每栏少于25行的情况,至少可以说是很少见的;同样地,每行少于16个字母的情况,也很少见。正常的数字可能是每栏25行至45行之间,每行18个字母到25个字母之间。有些抄卷,栏特别高,或者字特别小,超出了上面所说的规格,但它们很少见。同时也有些抄卷,低于这些规格;不过,即使是纸高只有5英寸,可以当作袖珍本诗卷的海罗达思纸草书,每栏也有15~19英寸(通常是18英寸)。纸高相同的希贝赫纸草书HibehPap.6(是一个喜剧),每栏有23行。同样显而易见的是,认为每栏的行数或每行的字数是固定的那种种揣测,就纸草文献而言,是不可靠的。
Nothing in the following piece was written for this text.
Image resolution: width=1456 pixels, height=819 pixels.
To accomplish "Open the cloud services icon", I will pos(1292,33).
一卷开头,似乎常常有大约一栏宽的纸空下来,其目的无疑是要让读者阅读时便于手执,同时也保护文本,使其免受意外的破损。这个空白并没有像有人所想的那样,用来写上书名。书名,如果有的话,也是在卷末,一如早期印本那样。这似乎意味着,当一个卷轴被阅读完毕时,其卷末朝外;而且由于人类的惰性,阅读者十有八九会保持这样的状态,而不会不辞烦劳地重新卷过以使卷首朝外。因而下一个读者将只好通过检视外露的卷末来确定图书的内容。
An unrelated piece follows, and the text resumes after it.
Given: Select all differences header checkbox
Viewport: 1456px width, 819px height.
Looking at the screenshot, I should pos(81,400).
要完成对纸草书的描述,还需要提到一些特定的附件。我们从拉丁文献的记述中得知,任何像样一些的书,在纸草卷的末端都会用一个轴棍,而且这个轴棍的两端饰以突出的球柄(cornua,umbilici),其形状和颜色可以有很多种。就我所知,这类实物尚未发现;所以绝不能把这当成较低廉的书的特点。不过,有时候书卷的末端会用上特别厚的纸草以期结实耐用;而我曾见过一些焚余[15]纸草卷,一端粘着羽翮,作为轴棍。有时候纸草卷子会配上一个皮纸封套(membrana),不用的时候加以保护;而这封套可以用彩色加以装饰。现代图书封面上题署的功能,在纸草书,则是由一个突出的标签充任,标签由莎草纸或者皮纸制成,上面写着该书的书名。当在书架上卷子横放在书函(scrinia)里或竖放在书筒(capsae)里(图像和文字记录显示,卷子常常贮于其中)的时候,标签朝外飘垂。有一些实物存世。